Dunno, you are talking about the company that built the TriFoiler, aren't you?
A-Cat makes a lot more sense.
Well were is the Tri-foiler now ? Were is the tri-foiler class ?
The tri-foiler was designed by somebody else and hobie bought the building rights only to discontinue the production (if you can call it that) a few years later.
I think Eric is refering to that. Sure Hobie can plan to come out with a new and totally different class/design but will such a design survive the rigorous HCA One-design mentality. Up to now no boat really has. Even the Tiger F18 has been doing a strenious balancing act between Tiger OD and Tiger F18 where both version really don't compare well anymore.
How will the hobie A-cat fare ? I really don't see a Hobie OD A-cat class coming of the ground. The boats are just too expensive for that while the spinnaker boats aren't as easily beaten by the A-cats as the were in the past. If you slot out 18.000 or more bucks you want to get some good racing in return otherwise there are far cheaper alternatives with about the same speed potential. (just an example Blade F16 for 12.800 US$)
I'm giving Hobie the benefit of the doubt but I really would like to see how Hobie designs and builds there A-cat. This A-cat class is not for an average design team. Their boat will get totally killed by the other A's. This is an all-out no second chances cat class. Take a look at what happened to the Bim javelins and AHPC mark 5 A-cats. Both yards quickly understood what was going on and Bim introduced the Bim XJ and AHPC started building the Flyer; replacing both the javelin and mark 5's. I really don't forsee the Hobie Corp put that much continuity into their A-cat. They will get a design team to design their A-cat and put that design in to production and that is it. No further fine-tuning or modification in the years after that.

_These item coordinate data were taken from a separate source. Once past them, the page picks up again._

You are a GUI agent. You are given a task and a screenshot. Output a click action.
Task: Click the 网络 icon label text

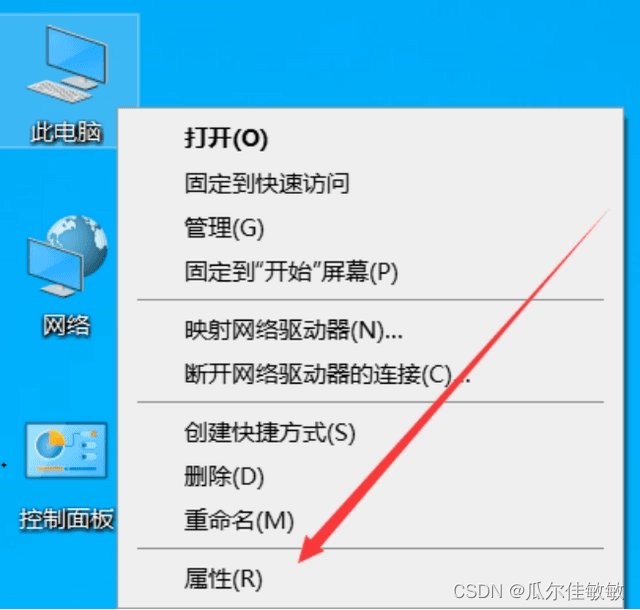point(67,326)
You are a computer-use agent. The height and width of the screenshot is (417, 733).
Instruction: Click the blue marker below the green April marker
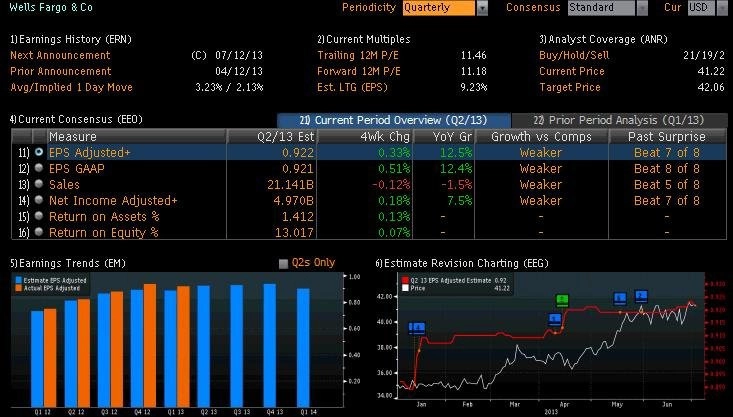click(x=556, y=319)
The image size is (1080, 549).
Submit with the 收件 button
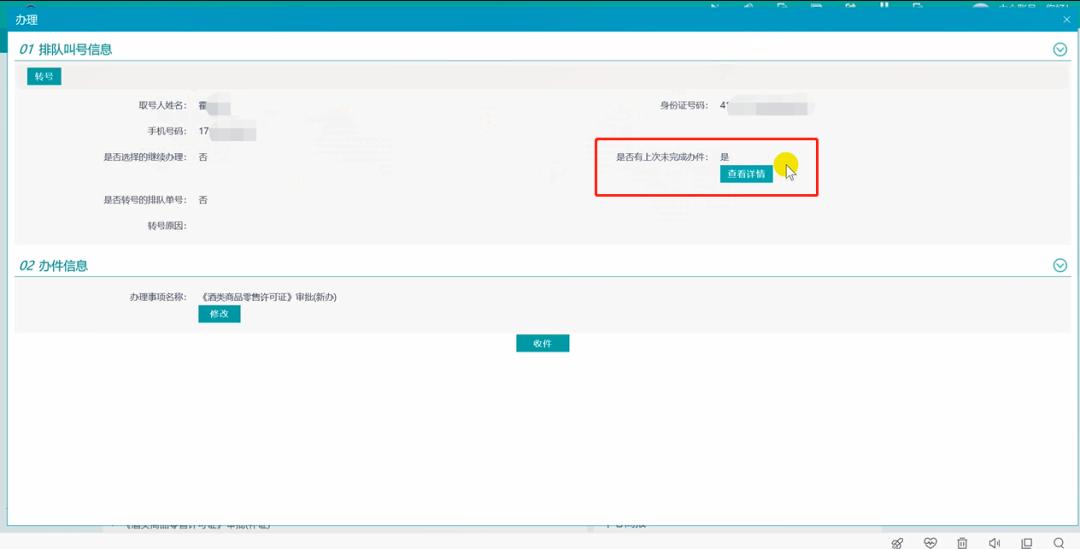(x=542, y=343)
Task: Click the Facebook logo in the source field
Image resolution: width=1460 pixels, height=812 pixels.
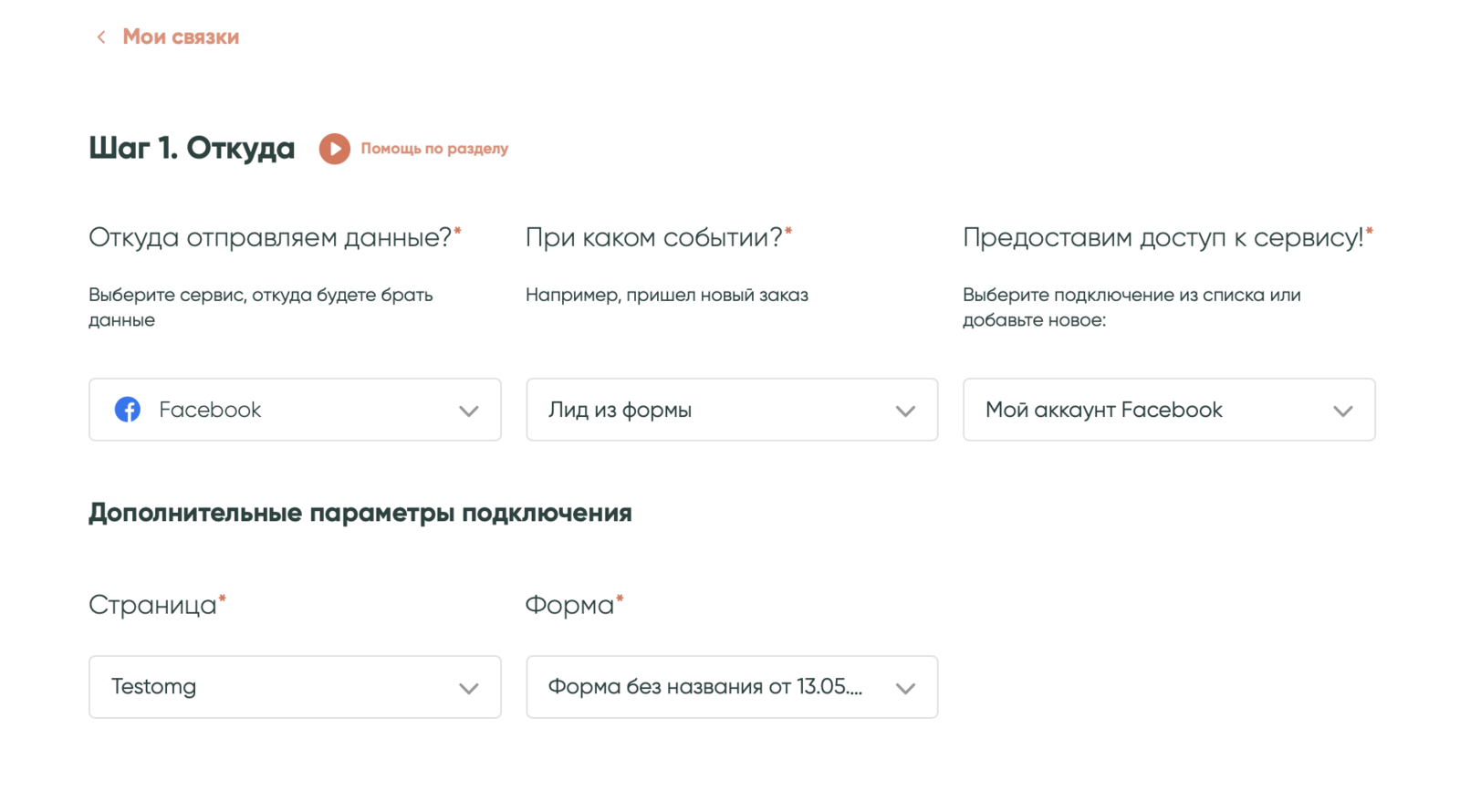Action: (x=128, y=410)
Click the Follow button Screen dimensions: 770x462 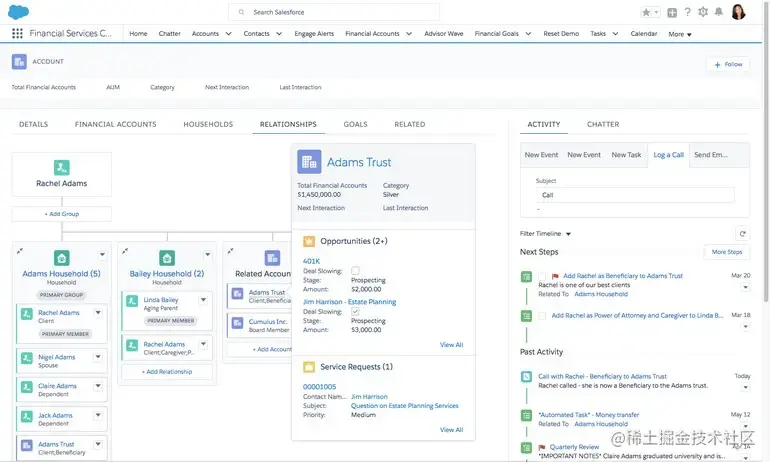[728, 64]
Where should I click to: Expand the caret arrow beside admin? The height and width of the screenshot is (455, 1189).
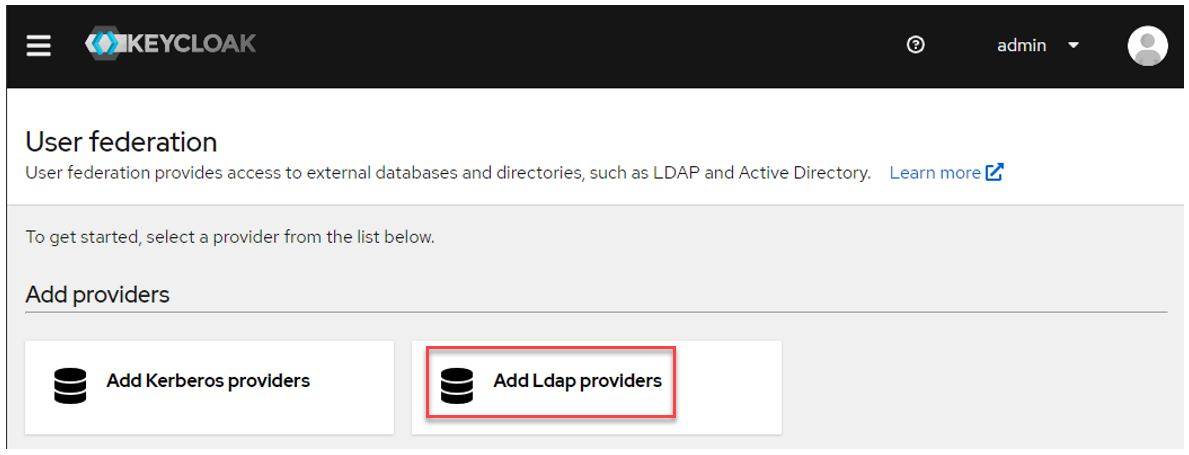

A-cats are also rather expensive boats to build. Their traget group are the well of sailors and not the fun-group sailors that is linked to most of the Hobie classes.
In general the A-cat is a totally different ball game then what Hobie is used too. I'm not to sure that they will be able to make the transition.
Looking at the Tri-foiler experiment I see no reason to start believing otherwise.
But this is just my personal opinion.